* [WORK TASK]:
Your reply should contain nothing except the lines from the one with "The height and width of the screenshot is (443, 1435)." through the end of the listing below, reproduced exactly and stripped of pictures.

* [EXERCISE DATA]:
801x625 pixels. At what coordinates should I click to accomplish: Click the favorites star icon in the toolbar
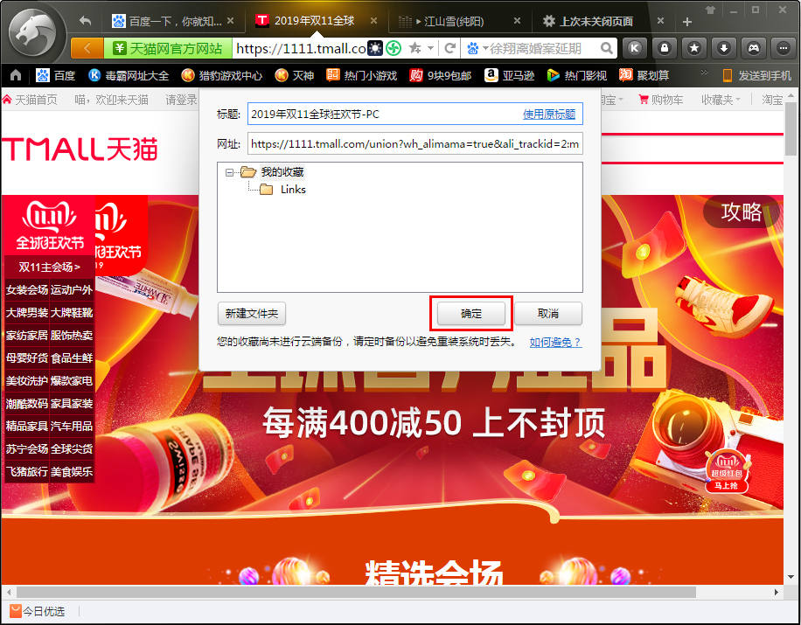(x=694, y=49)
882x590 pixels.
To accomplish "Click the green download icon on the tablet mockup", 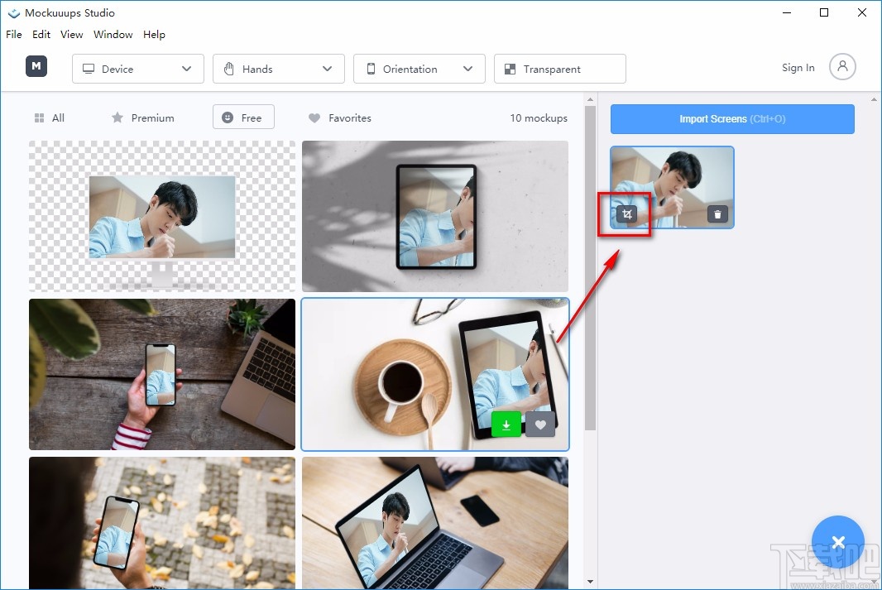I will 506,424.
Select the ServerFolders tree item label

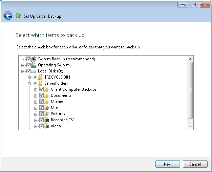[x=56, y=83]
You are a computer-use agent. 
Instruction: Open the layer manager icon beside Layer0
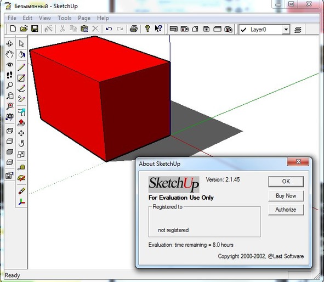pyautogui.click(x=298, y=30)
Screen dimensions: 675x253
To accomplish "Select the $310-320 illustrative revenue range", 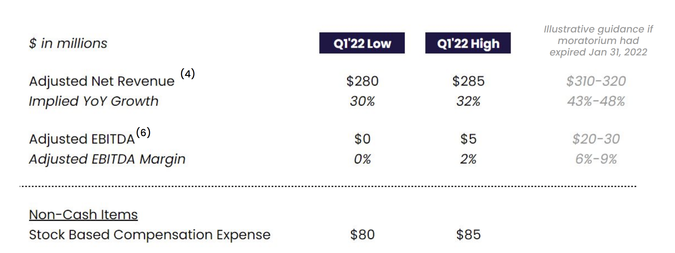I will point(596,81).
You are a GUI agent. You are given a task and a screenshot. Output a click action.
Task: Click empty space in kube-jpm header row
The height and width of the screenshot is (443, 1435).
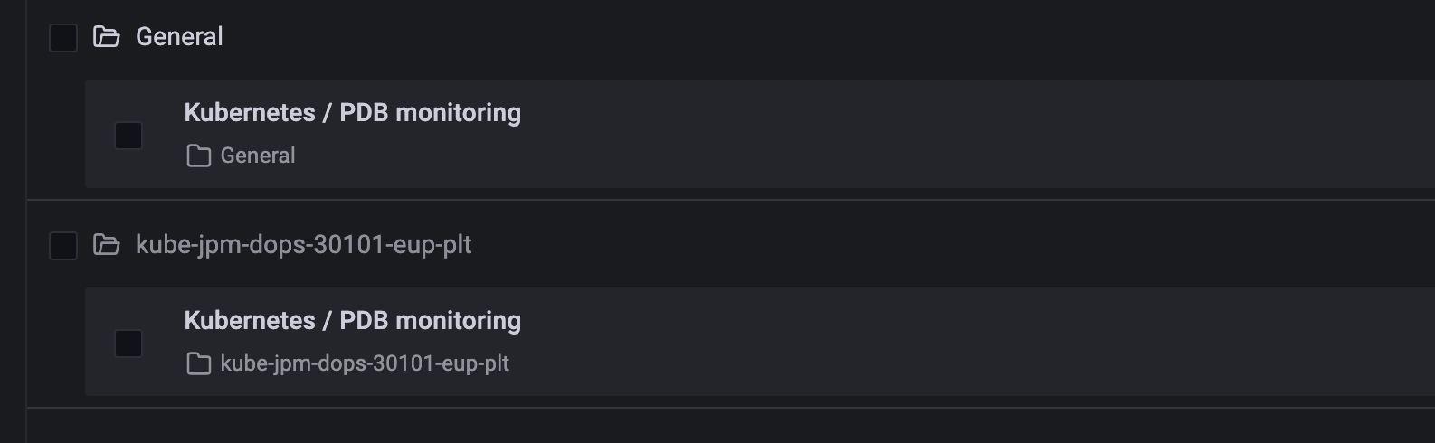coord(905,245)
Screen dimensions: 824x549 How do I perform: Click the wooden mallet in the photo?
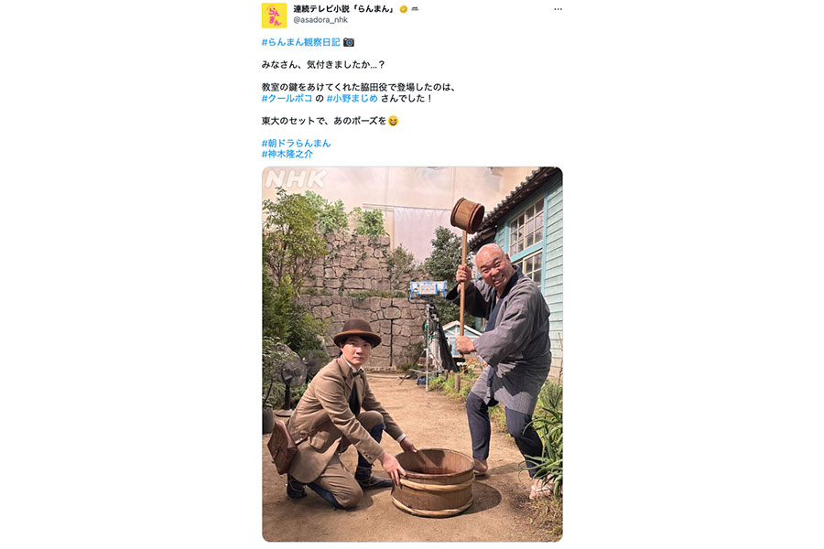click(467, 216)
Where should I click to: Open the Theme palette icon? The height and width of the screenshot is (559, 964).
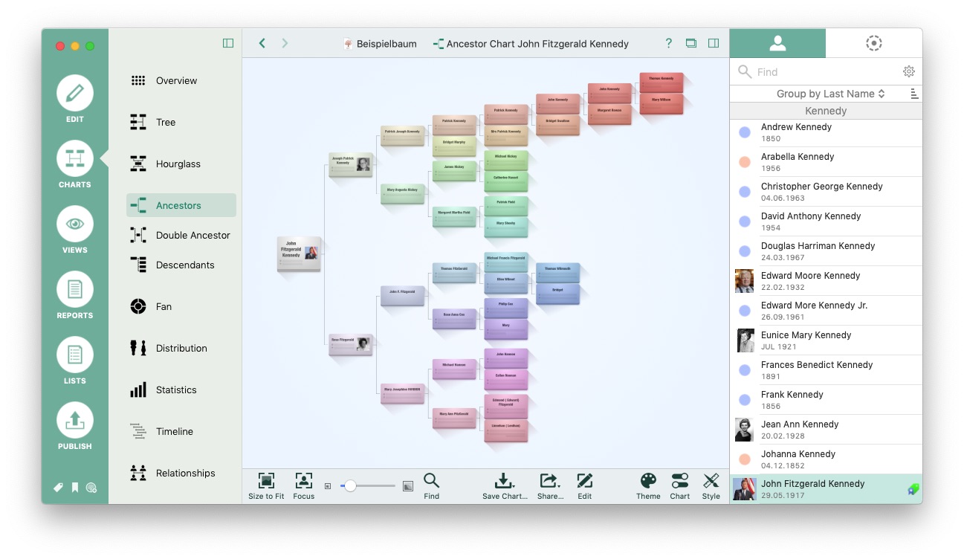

* [RESULT FOR THIS EXERCISE]:
The height and width of the screenshot is (443, 1435).
coord(905,245)
Screen dimensions: 824x549 How do I perform: Click the wooden mallet in the photo?
click(467, 216)
Where should I click to: Open the Theme palette icon? The height and width of the screenshot is (559, 964).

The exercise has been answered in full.